Michael S. Barr, vice chair for supervision at the U.S. Federal Reserve, on Monday said he’s leading a multiyear effort to increase capital requirements for banks in the wake of three bank failures earlier this year.
Among the many regulatory recommendations by Barr to be introduced over time is to apply enhanced risk-based capital rules to banks with $100 billion or more in assets, down from the current threshold of $700 billion.
“Our recent experience shows that even banks of this size [$100 billion in assets] can cause stress that spreads to other institutions and threatens financial stability,” Barr said in a speech at the Bipartisan Policy Center. “The risk of contagion implies that we need a greater degree of resilience for these firms than we previously thought.”
Barr is proposing to require banks with assets of $100 billion or more to account for unrealized losses and gains in their available-for-sale (AFS) securities when calculating their regulatory capital.

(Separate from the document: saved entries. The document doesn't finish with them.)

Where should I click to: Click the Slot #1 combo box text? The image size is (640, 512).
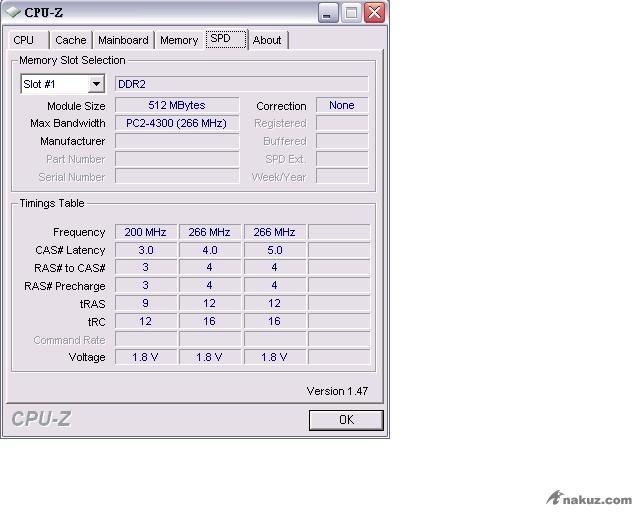point(54,85)
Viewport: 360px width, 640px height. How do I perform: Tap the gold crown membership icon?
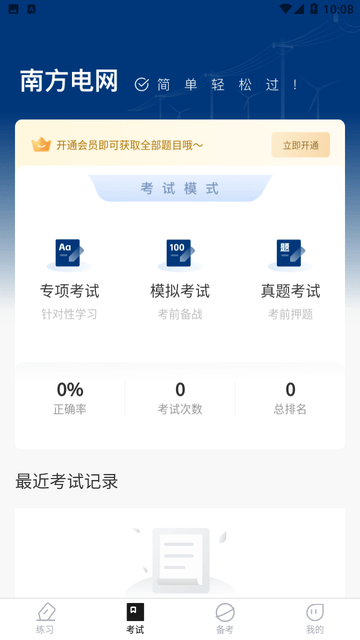(41, 145)
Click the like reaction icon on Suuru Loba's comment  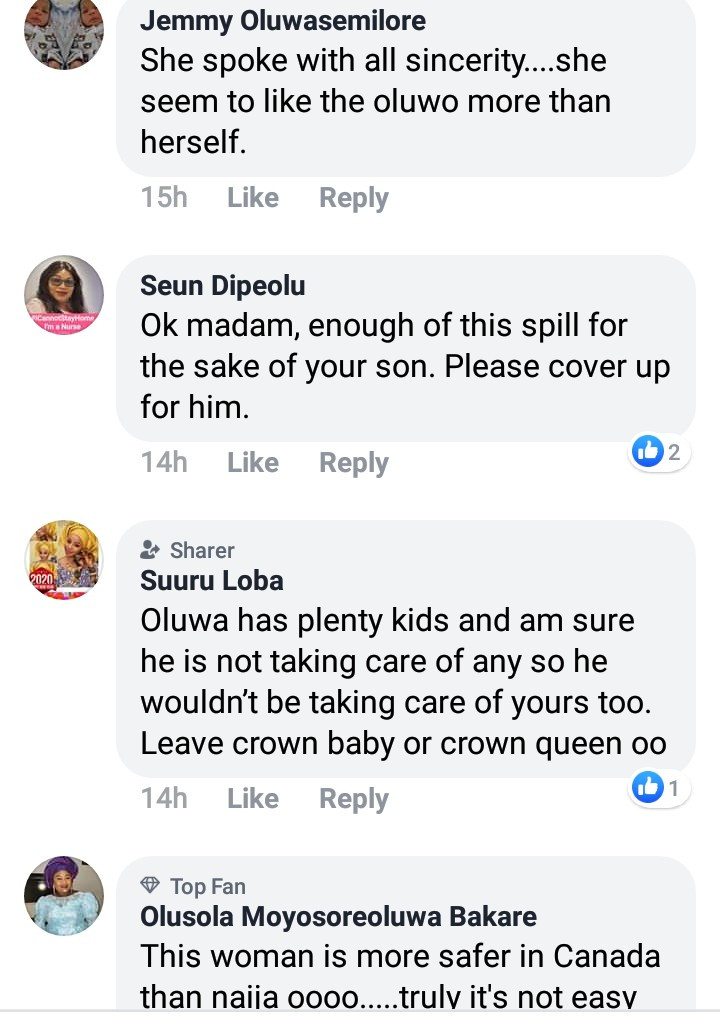(648, 788)
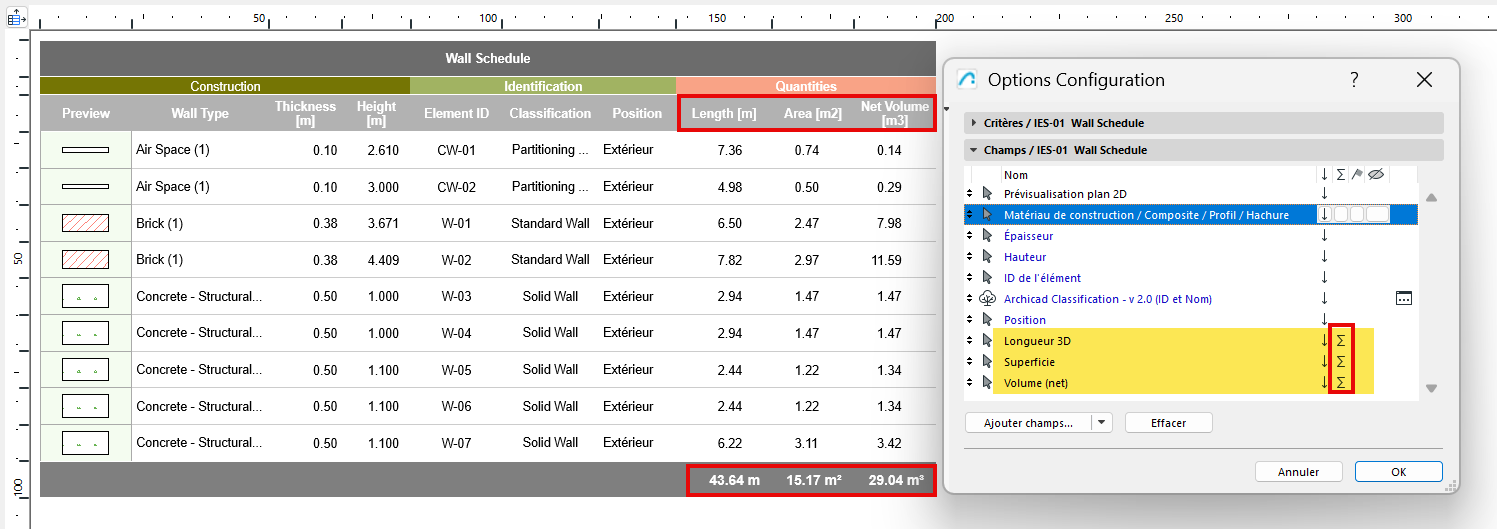This screenshot has height=529, width=1497.
Task: Select the ID de l'élément field row
Action: (1042, 278)
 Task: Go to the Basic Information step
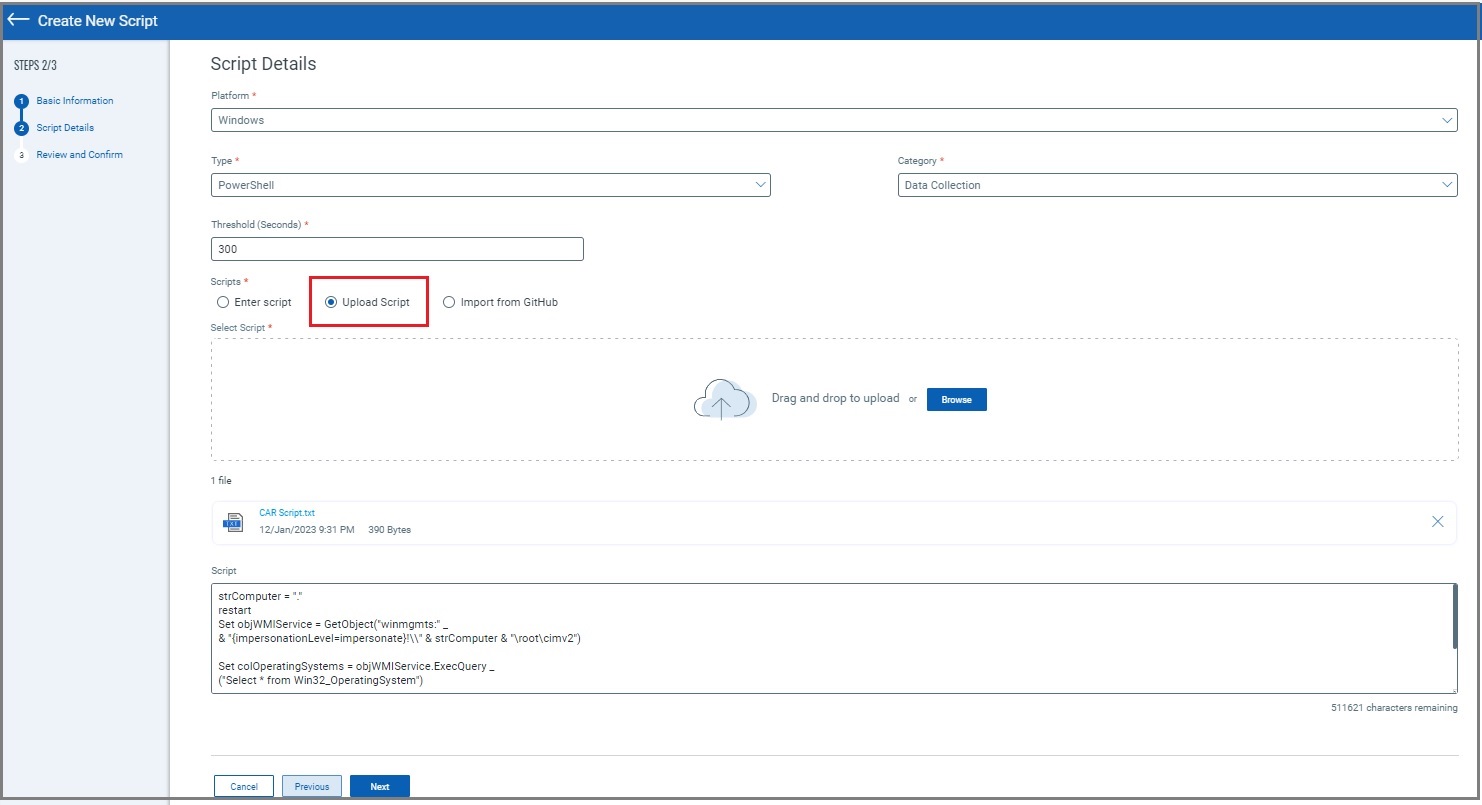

“This change would improve the transparency of regulatory capital ratios, since it would better reflect banking organizations’ actual loss-absorbing capacity,” Barr said. “Realizing the losses from these securities, without adequate capital to protect from those losses, was an important part of the set of events that triggered the run on Silicon Valley Bank.”
Long-term debt requirements will be added to the regulatory mix as a way to ensure there is more capital on the balance sheets of banks in the event of a shock to the system.
The proposals will amount to requiring the largest banks hold an additional 2 percentage points of capital, or an additional $2 of capital for every
$100 of risk-weighted assets.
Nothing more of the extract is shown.